> [SELECTED PASSAGE]:

☆ ☆ ☆ ☆ ☆ ☆ ☆

Now I read that there are going to be long lines at the airport. A wonderful place for a repeat of the terrorist disasters in Rome and Athens back in the mid-80's. And when it gets really, really busy, an excellent place for a bad guy to get waived through the lined on a frustrating day or by an airline employee who doesn't know what a fake driver's license looks like.
What I would like to see is some sort of voluntary program, offered by either the FAA or the airlines themselves where smart cards are issued. On them, is my face. On the chip, my fingerprint and othe biographic information. I sign up some other time than a day I'm travelling. I agree to have my information checked against known terrorists lists (only)
When I go the airport, I go to a kiosk where I hold the card up to my face to an attendant, who watches me I insert the card and verify my fingerprint, when I'm issued a ticket
No, this is not foolproof. And some will still want to go through the old-fashioned line. And that's fine. But if enough people paticipate, it will take the work load off of those having to do identification the old fashioned way
I hate giving up personal freedoms. But here is one case I'm willing to make an exception.
Why the towers collapsed (Score:5, Informative)
1) Yes, the buildings did withstand the impact of the airplanes. They didn't fall immediately, did they?
2) Buildings are built to a certain fire code, in that the building won't completely catch on fire and collapse for a certain length of time (usu 1hr?). The escape routes are located generally in the four corners. Since the plane took out one of them, this means that the required escape time is now 2+ hours.
3) Jet fuel burns with a much higher temperature than normal fuel.
4) Steel expands and crystalizes under extreme heat. Since the plane(s) hit at a "centre"-ish spot, the steel tried to expand up and down, but since the steel in the "up" and "down" weren't hot and wouldn't move, the steel in the "centre" buckled.
5) Since jetfuel burns hotter, step 4 happened faster and also reduced the "buckle" time by a certain amount - when used along with the increased escape time required, means that considerably fewer people would be able to escape.
6) Since the steel buckled, the upper floors now come crashing down on to the floor immediately below. Being as that floor is not suited to hold X number of upper floors MOVING rapidly at it, it collapsed and repeat until bottom.
Therefore, it was the fire that made the buildings collapse, not the impact of the planes.
-mrsmalkav
Re: Steel Crystal Structures (Score:4, Informative)
I assume that there was both heat-related sag and a brittle region beyond that as you moved farther from the hottest flames. So, it is possible that the metal did, in fact, get brittle and snap in the heat, along with the sagging, leading to a sudden pancake type collapse.
Who would have thought that you needed to plan for hundreds or thousands of gallons of aircraft fuel when sizing fire supression gear in a tower?
Re:Why the towers collapsed (Score:4, Informative)
The steel only buckled right around the fire, but once those supports were removed, the skeleton was then able to buckle and move in ways that buildings shouldn't.

☆ ☆ ☆ ☆ ☆ ☆ ☆

> [CHALLENGE]:
Reproduce the portion of the forum comments that begins with the words "Therefore, it was" and ends with "that buildings shouldn't.". The material that comes after the forum comments is separate from them and unrelated to them.

> [SOURCE MATERIAL]:
☆ ☆ ☆ ☆ ☆ ☆ ☆

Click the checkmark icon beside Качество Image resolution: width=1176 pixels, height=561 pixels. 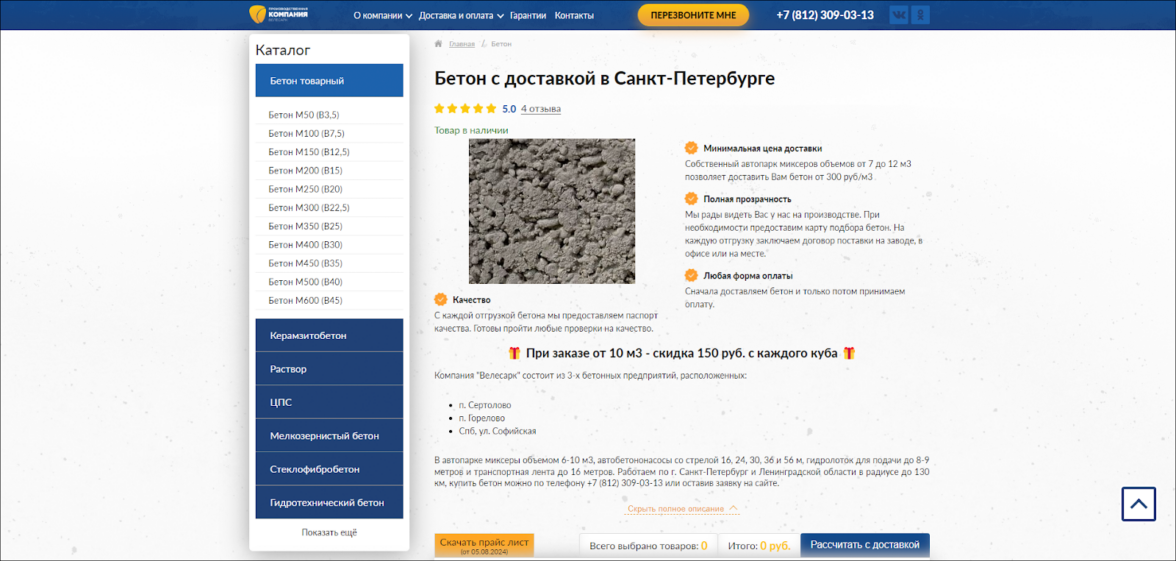pyautogui.click(x=441, y=300)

☆ ☆ ☆ ☆ ☆ ☆ ☆

> [TASK ANSWER]:
Therefore, it was the fire that made the buildings collapse, not the impact of the planes.
-mrsmalkav
Re: Steel Crystal Structures (Score:4, Informative)
I assume that there was both heat-related sag and a brittle region beyond that as you moved farther from the hottest flames. So, it is possible that the metal did, in fact, get brittle and snap in the heat, along with the sagging, leading to a sudden pancake type collapse.
Who would have thought that you needed to plan for hundreds or thousands of gallons of aircraft fuel when sizing fire supression gear in a tower?
Re:Why the towers collapsed (Score:4, Informative)
The steel only buckled right around the fire, but once those supports were removed, the skeleton was then able to buckle and move in ways that buildings shouldn't.